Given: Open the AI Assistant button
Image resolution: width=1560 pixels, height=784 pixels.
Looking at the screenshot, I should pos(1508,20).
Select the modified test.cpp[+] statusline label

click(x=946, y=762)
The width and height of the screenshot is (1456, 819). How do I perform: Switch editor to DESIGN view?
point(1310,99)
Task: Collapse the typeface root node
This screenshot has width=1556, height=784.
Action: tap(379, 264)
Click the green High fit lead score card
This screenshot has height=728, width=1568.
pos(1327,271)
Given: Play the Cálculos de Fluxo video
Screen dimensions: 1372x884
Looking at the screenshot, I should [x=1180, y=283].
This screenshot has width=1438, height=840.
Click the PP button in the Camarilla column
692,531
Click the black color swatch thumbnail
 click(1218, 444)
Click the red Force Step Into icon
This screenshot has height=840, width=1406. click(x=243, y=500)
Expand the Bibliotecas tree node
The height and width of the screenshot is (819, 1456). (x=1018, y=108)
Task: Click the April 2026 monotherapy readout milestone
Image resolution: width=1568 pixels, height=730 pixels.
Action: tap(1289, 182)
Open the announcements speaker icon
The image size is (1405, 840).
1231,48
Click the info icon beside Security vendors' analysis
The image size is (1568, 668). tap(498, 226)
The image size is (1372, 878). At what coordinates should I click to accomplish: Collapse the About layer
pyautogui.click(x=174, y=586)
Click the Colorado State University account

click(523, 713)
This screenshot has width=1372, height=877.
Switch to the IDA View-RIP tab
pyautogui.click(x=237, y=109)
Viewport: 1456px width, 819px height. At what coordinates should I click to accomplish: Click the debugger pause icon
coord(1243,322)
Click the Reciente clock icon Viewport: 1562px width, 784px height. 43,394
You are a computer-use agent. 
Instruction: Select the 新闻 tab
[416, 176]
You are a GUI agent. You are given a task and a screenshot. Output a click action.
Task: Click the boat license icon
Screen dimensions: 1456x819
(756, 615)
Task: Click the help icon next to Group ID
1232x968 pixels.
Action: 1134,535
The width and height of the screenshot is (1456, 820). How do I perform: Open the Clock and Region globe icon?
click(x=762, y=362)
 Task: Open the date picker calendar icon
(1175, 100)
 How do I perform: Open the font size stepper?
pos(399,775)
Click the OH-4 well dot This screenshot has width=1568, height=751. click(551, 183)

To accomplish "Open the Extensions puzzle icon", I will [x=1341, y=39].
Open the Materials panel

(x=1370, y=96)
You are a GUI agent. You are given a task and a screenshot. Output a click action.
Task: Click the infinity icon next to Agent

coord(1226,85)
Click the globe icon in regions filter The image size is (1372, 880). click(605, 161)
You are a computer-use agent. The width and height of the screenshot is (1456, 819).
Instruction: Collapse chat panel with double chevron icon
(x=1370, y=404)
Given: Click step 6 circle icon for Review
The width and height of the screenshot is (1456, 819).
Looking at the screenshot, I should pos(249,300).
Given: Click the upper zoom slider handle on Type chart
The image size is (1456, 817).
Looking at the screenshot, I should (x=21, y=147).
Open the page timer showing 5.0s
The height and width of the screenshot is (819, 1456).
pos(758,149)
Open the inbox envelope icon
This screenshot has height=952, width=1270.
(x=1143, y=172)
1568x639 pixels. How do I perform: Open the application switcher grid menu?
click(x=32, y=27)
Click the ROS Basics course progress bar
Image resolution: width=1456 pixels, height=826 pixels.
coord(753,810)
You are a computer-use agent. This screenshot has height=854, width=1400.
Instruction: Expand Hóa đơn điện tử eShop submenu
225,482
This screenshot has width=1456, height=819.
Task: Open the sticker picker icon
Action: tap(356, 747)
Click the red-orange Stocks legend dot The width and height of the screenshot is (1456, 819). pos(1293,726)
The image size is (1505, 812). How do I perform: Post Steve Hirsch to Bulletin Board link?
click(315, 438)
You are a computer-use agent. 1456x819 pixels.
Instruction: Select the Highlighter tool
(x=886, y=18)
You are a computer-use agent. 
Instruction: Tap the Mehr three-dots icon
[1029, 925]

_ _ _

The task:
Starting at the top of the records, copy every line exactly.

Reply to the task:
Given: Open the AI Assistant button
Image resolution: width=1560 pixels, height=784 pixels.
Looking at the screenshot, I should pos(1508,20).
Select the modified test.cpp[+] statusline label

click(x=946, y=762)
The width and height of the screenshot is (1456, 819). How do I perform: Switch editor to DESIGN view?
point(1310,99)
Task: Collapse the typeface root node
This screenshot has width=1556, height=784.
Action: tap(379, 264)
Click the green High fit lead score card
This screenshot has height=728, width=1568.
pos(1327,271)
Given: Play the Cálculos de Fluxo video
Screen dimensions: 1372x884
Looking at the screenshot, I should [x=1180, y=283].
This screenshot has width=1438, height=840.
Click the PP button in the Camarilla column
692,531
Click the black color swatch thumbnail
 click(1218, 444)
Click the red Force Step Into icon
This screenshot has height=840, width=1406. click(x=243, y=500)
Expand the Bibliotecas tree node
The height and width of the screenshot is (819, 1456). (x=1018, y=108)
Task: Click the April 2026 monotherapy readout milestone
Image resolution: width=1568 pixels, height=730 pixels.
Action: tap(1289, 182)
Open the announcements speaker icon
The image size is (1405, 840).
1231,48
Click the info icon beside Security vendors' analysis
The image size is (1568, 668). tap(498, 226)
The image size is (1372, 878). At what coordinates should I click to accomplish: Collapse the About layer
pyautogui.click(x=174, y=586)
Click the Colorado State University account

click(523, 713)
This screenshot has width=1372, height=877.
Switch to the IDA View-RIP tab
pyautogui.click(x=237, y=109)
Viewport: 1456px width, 819px height. At what coordinates should I click to accomplish: Click the debugger pause icon
coord(1243,322)
Click the Reciente clock icon Viewport: 1562px width, 784px height. 43,394
You are a computer-use agent. 
Instruction: Select the 新闻 tab
[416, 176]
You are a GUI agent. You are given a task and a screenshot. Output a click action.
Task: Click the boat license icon
Screen dimensions: 1456x819
(756, 615)
Task: Click the help icon next to Group ID
1232x968 pixels.
Action: 1134,535
The width and height of the screenshot is (1456, 820). How do I perform: Open the Clock and Region globe icon?
click(x=762, y=362)
 Task: Open the date picker calendar icon
(1175, 100)
 How do I perform: Open the font size stepper?
pos(399,775)
Click the OH-4 well dot This screenshot has width=1568, height=751. click(551, 183)

To accomplish "Open the Extensions puzzle icon", I will [x=1341, y=39].
Open the Materials panel

(x=1370, y=96)
You are a GUI agent. You are given a task and a screenshot. Output a click action.
Task: Click the infinity icon next to Agent

coord(1226,85)
Click the globe icon in regions filter The image size is (1372, 880). click(605, 161)
You are a computer-use agent. The width and height of the screenshot is (1456, 819).
Instruction: Collapse chat panel with double chevron icon
(x=1370, y=404)
Given: Click step 6 circle icon for Review
The width and height of the screenshot is (1456, 819).
Looking at the screenshot, I should pos(249,300).
Given: Click the upper zoom slider handle on Type chart
The image size is (1456, 817).
Looking at the screenshot, I should (x=21, y=147).
Open the page timer showing 5.0s
The height and width of the screenshot is (819, 1456).
pos(758,149)
Open the inbox envelope icon
This screenshot has height=952, width=1270.
(x=1143, y=172)
1568x639 pixels. How do I perform: Open the application switcher grid menu?
click(x=32, y=27)
Click the ROS Basics course progress bar
Image resolution: width=1456 pixels, height=826 pixels.
coord(753,810)
You are a computer-use agent. This screenshot has height=854, width=1400.
Instruction: Expand Hóa đơn điện tử eShop submenu
225,482
This screenshot has width=1456, height=819.
Task: Open the sticker picker icon
Action: tap(356, 747)
Click the red-orange Stocks legend dot The width and height of the screenshot is (1456, 819). pos(1293,726)
The image size is (1505, 812). How do I perform: Post Steve Hirsch to Bulletin Board link?
click(315, 438)
You are a computer-use agent. 1456x819 pixels.
Instruction: Select the Highlighter tool
(x=886, y=18)
You are a computer-use agent. 
Instruction: Tap the Mehr three-dots icon
[1029, 925]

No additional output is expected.